Charles Aznavour wrote (with F. Dorin) a song entitled “Que C’est Triste Venise” (Com’e’ Triste Venezia, or “How Sad is Venice”). That was 1964, and versions in Italian, English, Spanish, German and Catalan have come out since then. http://youtu.be/aMQ6GyUs-fc
In my opinion, that gave another push to the general idea that Venice is sad. Maybe it’s where the idea started. But while this song deals only with how sad the city is for the singer because his love is no longer with him, people seem to have concluded that the city itself is sad. Fog helps, of course. Cold and dark, even better.
I realize that if you are bereft of the love of your life because the relationship has ended, evidently against your will, and you had happy moments in Venice, of course you’re going to see your own sadness in the city. It’s natural. But somehow it seems that the received wisdom about Venice is that it has a particular affinity for melancholy. It might go just fine with the fog (and cold and dark). And I suppose Mr. Aznavour could have sung about how sad it is to be in Venice even if he’d been walking down via Garibaldi on Epiphany morning, when the world was coruscating with light, if all he had on his mind was his lapsed love affair.
But why should Venice have to be the world’s favorite sad city? You could just as credibly sing “How sad is Paducah.” “How sad is Agbogbloshie.” “How sad is Sanary-sur-Mer.” If you’ve lost your love, anywhere is going to feel like Venice in the fog.

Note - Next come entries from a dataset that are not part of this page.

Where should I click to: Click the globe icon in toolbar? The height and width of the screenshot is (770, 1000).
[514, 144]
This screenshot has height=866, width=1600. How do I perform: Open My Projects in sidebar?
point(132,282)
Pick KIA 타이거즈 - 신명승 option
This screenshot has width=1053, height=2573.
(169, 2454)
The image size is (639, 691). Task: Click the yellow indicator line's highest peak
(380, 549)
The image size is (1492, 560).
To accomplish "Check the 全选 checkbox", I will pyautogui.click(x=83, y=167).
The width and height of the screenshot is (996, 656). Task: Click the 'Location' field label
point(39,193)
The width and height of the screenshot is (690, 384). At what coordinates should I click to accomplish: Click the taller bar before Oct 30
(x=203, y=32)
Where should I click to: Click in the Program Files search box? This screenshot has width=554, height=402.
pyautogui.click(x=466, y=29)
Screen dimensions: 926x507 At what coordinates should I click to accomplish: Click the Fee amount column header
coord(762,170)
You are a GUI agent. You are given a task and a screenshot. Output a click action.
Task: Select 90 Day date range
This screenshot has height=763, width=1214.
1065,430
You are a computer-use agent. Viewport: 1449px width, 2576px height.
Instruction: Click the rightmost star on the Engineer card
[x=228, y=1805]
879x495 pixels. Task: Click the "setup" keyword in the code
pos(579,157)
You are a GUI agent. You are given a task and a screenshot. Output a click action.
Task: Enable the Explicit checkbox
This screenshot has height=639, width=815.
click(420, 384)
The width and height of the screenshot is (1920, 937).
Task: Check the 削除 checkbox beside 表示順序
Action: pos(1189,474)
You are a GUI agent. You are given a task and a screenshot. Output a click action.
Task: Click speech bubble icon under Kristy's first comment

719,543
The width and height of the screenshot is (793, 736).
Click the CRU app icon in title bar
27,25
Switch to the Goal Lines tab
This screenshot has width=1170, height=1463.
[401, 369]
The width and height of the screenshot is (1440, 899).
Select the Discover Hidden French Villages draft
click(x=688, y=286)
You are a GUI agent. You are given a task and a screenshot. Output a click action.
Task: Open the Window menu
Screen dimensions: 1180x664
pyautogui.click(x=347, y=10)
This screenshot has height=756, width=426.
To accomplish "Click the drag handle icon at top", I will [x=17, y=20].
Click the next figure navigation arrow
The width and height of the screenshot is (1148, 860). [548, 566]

There you’d be, wandering aimlessly around downtown Platte City, or wherever, repeating the song’s phrases which admittedly sound much better in French: “How sad is (fill in your town here), in the time of dead loves, how sad is (name here) when one doesn’t love anymore…And how one thinks of irony, in the moonlight, to try to forget what one didn’t say….Farewell, Bridge of Sighs (Susitna River Bridge, Sarah Mildred Long Bridge, Sixth Street Viaduct), Farewell, lost dreams.”
So I’m going to risk saying something radical: Venice isn’t sad, and it doesn’t make people sad. Venice is just a city, like you and me and everybody who lives here and in Smederevo and Panther Burn and Poggibonsi, trying to figure out how to get from today to tomorrow without leaving too many dents and dings on the surface of life.
I’d like Mr. Aznavour to go find another city in which to remember his lost love. And I’d also like the fog to go somewhere else. One of my wishes is going to be fulfilled, eventually.